STATED PROBLEM
Reproduce the items below, switching "magnifier" to "lens" and leaving everything else unchanged.

** Begin SUPPLIED DATA **

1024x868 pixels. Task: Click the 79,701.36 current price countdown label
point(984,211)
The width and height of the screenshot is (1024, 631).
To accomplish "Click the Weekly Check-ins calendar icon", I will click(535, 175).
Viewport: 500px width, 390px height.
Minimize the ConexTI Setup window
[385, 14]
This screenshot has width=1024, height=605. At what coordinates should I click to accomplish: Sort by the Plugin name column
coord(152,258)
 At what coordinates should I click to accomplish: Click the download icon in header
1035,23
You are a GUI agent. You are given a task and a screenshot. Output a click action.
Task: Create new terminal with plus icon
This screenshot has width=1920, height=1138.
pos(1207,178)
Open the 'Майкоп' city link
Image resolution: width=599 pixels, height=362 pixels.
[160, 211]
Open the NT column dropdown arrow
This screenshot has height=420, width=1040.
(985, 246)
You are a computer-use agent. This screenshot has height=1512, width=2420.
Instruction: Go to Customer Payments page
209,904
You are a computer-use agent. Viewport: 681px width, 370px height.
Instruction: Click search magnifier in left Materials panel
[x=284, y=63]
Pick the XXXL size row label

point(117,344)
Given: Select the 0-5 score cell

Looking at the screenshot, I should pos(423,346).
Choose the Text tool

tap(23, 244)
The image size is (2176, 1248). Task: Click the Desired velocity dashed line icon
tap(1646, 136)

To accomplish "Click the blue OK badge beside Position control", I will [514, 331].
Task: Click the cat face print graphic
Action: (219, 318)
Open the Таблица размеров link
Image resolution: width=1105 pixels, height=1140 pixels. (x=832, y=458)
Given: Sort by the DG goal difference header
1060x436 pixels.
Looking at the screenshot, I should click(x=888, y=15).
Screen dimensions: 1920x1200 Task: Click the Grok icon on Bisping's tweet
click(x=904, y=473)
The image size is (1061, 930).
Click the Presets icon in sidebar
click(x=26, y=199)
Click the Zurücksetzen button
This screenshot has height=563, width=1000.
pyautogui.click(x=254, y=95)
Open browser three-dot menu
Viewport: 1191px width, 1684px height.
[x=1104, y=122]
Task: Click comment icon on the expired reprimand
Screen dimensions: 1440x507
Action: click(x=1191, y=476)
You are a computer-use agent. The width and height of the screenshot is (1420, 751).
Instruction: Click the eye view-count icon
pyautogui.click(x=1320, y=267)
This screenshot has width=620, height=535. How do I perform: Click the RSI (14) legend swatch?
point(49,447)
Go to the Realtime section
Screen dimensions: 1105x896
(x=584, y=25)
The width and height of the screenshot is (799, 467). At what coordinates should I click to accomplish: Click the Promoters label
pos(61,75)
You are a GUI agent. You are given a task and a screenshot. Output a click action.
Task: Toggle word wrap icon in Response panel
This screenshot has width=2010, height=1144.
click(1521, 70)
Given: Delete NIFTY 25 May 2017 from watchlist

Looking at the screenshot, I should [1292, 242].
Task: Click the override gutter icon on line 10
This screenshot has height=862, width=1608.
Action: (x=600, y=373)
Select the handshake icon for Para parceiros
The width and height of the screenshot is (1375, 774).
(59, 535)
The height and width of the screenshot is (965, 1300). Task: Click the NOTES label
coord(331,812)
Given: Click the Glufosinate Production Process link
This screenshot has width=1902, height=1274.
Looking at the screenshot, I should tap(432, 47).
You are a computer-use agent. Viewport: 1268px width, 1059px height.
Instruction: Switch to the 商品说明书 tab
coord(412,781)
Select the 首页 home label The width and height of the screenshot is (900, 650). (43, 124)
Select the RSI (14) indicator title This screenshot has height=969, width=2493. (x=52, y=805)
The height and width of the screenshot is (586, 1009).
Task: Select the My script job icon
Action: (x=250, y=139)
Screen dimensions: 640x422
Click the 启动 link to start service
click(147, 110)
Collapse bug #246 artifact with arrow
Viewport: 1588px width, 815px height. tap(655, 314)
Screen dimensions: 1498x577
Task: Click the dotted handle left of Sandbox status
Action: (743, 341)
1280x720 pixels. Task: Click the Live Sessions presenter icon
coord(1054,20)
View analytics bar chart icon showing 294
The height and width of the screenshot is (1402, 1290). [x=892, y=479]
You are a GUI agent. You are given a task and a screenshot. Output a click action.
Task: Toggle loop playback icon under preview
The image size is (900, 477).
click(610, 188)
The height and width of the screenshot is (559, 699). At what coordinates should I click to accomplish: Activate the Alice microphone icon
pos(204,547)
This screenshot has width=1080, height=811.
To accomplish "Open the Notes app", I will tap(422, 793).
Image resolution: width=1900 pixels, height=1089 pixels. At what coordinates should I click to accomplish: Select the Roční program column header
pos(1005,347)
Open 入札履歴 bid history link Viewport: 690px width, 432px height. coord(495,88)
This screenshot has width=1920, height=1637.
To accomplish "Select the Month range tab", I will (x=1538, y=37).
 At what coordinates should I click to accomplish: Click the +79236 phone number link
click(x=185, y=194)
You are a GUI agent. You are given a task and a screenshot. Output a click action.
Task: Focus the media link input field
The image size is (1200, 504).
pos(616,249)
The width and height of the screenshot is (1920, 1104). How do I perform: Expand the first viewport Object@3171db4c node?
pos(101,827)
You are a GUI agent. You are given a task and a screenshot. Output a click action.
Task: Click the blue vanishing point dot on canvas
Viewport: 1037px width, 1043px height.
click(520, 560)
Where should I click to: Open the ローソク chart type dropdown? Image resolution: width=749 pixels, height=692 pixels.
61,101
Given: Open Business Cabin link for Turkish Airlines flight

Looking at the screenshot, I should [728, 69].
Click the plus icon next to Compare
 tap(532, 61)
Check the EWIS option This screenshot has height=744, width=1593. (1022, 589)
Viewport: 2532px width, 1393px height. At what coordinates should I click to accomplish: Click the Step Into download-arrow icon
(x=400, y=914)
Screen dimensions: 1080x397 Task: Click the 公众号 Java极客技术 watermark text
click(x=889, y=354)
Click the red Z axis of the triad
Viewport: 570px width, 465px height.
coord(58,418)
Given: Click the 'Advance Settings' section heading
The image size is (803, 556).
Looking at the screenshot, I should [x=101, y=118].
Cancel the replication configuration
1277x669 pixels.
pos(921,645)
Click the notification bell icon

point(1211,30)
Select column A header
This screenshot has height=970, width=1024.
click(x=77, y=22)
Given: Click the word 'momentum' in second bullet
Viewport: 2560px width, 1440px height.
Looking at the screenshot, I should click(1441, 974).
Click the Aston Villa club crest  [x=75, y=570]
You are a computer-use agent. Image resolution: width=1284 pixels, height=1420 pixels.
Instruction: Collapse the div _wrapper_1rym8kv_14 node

** End SUPPLIED DATA **

FINAL RESULT
1024x868 pixels. Task: Click the 79,701.36 current price countdown label
point(984,211)
The width and height of the screenshot is (1024, 631).
To accomplish "Click the Weekly Check-ins calendar icon", I will click(535, 175).
Viewport: 500px width, 390px height.
Minimize the ConexTI Setup window
[385, 14]
This screenshot has width=1024, height=605. At what coordinates should I click to accomplish: Sort by the Plugin name column
coord(152,258)
 At what coordinates should I click to accomplish: Click the download icon in header
1035,23
You are a GUI agent. You are given a task and a screenshot. Output a click action.
Task: Create new terminal with plus icon
This screenshot has width=1920, height=1138.
pos(1207,178)
Open the 'Майкоп' city link
Image resolution: width=599 pixels, height=362 pixels.
[160, 211]
Open the NT column dropdown arrow
This screenshot has height=420, width=1040.
(985, 246)
You are a computer-use agent. This screenshot has height=1512, width=2420.
Instruction: Go to Customer Payments page
209,904
You are a computer-use agent. Viewport: 681px width, 370px height.
Instruction: Click search lens in left Materials panel
[x=284, y=63]
Pick the XXXL size row label

point(117,344)
Given: Select the 0-5 score cell

Looking at the screenshot, I should pos(423,346).
Choose the Text tool

tap(23, 244)
The image size is (2176, 1248). Task: Click the Desired velocity dashed line icon
tap(1646, 136)

To accomplish "Click the blue OK badge beside Position control", I will [514, 331].
Task: Click the cat face print graphic
Action: (219, 318)
Open the Таблица размеров link
Image resolution: width=1105 pixels, height=1140 pixels. (x=832, y=458)
Given: Sort by the DG goal difference header
1060x436 pixels.
Looking at the screenshot, I should click(x=888, y=15).
Screen dimensions: 1920x1200 Task: Click the Grok icon on Bisping's tweet
click(x=904, y=473)
The image size is (1061, 930).
Click the Presets icon in sidebar
click(x=26, y=199)
Click the Zurücksetzen button
This screenshot has height=563, width=1000.
pyautogui.click(x=254, y=95)
Open browser three-dot menu
Viewport: 1191px width, 1684px height.
[x=1104, y=122]
Task: Click comment icon on the expired reprimand
Screen dimensions: 1440x507
Action: click(x=1191, y=476)
You are a computer-use agent. The width and height of the screenshot is (1420, 751).
Instruction: Click the eye view-count icon
pyautogui.click(x=1320, y=267)
This screenshot has width=620, height=535. How do I perform: Click the RSI (14) legend swatch?
point(49,447)
Go to the Realtime section
Screen dimensions: 1105x896
(x=584, y=25)
The width and height of the screenshot is (799, 467). At what coordinates should I click to accomplish: Click the Promoters label
pos(61,75)
You are a GUI agent. You are given a task and a screenshot. Output a click action.
Task: Toggle word wrap icon in Response panel
This screenshot has width=2010, height=1144.
click(1521, 70)
Given: Delete NIFTY 25 May 2017 from watchlist

Looking at the screenshot, I should [1292, 242].
Task: Click the override gutter icon on line 10
This screenshot has height=862, width=1608.
Action: (x=600, y=373)
Select the handshake icon for Para parceiros
The width and height of the screenshot is (1375, 774).
(59, 535)
The height and width of the screenshot is (965, 1300). Task: Click the NOTES label
coord(331,812)
Given: Click the Glufosinate Production Process link
This screenshot has width=1902, height=1274.
Looking at the screenshot, I should tap(432, 47).
You are a computer-use agent. Viewport: 1268px width, 1059px height.
Instruction: Switch to the 商品说明书 tab
coord(412,781)
Select the 首页 home label The width and height of the screenshot is (900, 650). (43, 124)
Select the RSI (14) indicator title This screenshot has height=969, width=2493. (x=52, y=805)
The height and width of the screenshot is (586, 1009).
Task: Select the My script job icon
Action: (x=250, y=139)
Screen dimensions: 640x422
Click the 启动 link to start service
click(147, 110)
Collapse bug #246 artifact with arrow
Viewport: 1588px width, 815px height. tap(655, 314)
Screen dimensions: 1498x577
Task: Click the dotted handle left of Sandbox status
Action: (743, 341)
1280x720 pixels. Task: Click the Live Sessions presenter icon
coord(1054,20)
View analytics bar chart icon showing 294
The height and width of the screenshot is (1402, 1290). [x=892, y=479]
You are a GUI agent. You are given a task and a screenshot. Output a click action.
Task: Toggle loop playback icon under preview
The image size is (900, 477).
click(610, 188)
The height and width of the screenshot is (559, 699). At what coordinates should I click to accomplish: Activate the Alice microphone icon
pos(204,547)
This screenshot has width=1080, height=811.
To accomplish "Open the Notes app", I will tap(422, 793).
Image resolution: width=1900 pixels, height=1089 pixels. At what coordinates should I click to accomplish: Select the Roční program column header
pos(1005,347)
Open 入札履歴 bid history link Viewport: 690px width, 432px height. coord(495,88)
This screenshot has width=1920, height=1637.
To accomplish "Select the Month range tab", I will (x=1538, y=37).
 At what coordinates should I click to accomplish: Click the +79236 phone number link
click(x=185, y=194)
You are a GUI agent. You are given a task and a screenshot. Output a click action.
Task: Focus the media link input field
The image size is (1200, 504).
pos(616,249)
The width and height of the screenshot is (1920, 1104). How do I perform: Expand the first viewport Object@3171db4c node?
pos(101,827)
You are a GUI agent. You are given a task and a screenshot. Output a click action.
Task: Click the blue vanishing point dot on canvas
Viewport: 1037px width, 1043px height.
click(520, 560)
Where should I click to: Open the ローソク chart type dropdown? Image resolution: width=749 pixels, height=692 pixels.
61,101
Given: Open Business Cabin link for Turkish Airlines flight

Looking at the screenshot, I should [728, 69].
Click the plus icon next to Compare
 tap(532, 61)
Check the EWIS option This screenshot has height=744, width=1593. (1022, 589)
Viewport: 2532px width, 1393px height. At what coordinates should I click to accomplish: Click the Step Into download-arrow icon
(x=400, y=914)
Screen dimensions: 1080x397 Task: Click the 公众号 Java极客技术 watermark text
click(x=889, y=354)
Click the red Z axis of the triad
Viewport: 570px width, 465px height.
coord(58,418)
Given: Click the 'Advance Settings' section heading
The image size is (803, 556).
Looking at the screenshot, I should [x=101, y=118].
Cancel the replication configuration
1277x669 pixels.
pos(921,645)
Click the notification bell icon

point(1211,30)
Select column A header
This screenshot has height=970, width=1024.
click(x=77, y=22)
Given: Click the word 'momentum' in second bullet
Viewport: 2560px width, 1440px height.
Looking at the screenshot, I should click(1441, 974).
Click the Aston Villa club crest  [x=75, y=570]
You are a computer-use agent. Image resolution: width=1284 pixels, height=1420 pixels.
Instruction: Collapse the div _wrapper_1rym8kv_14 node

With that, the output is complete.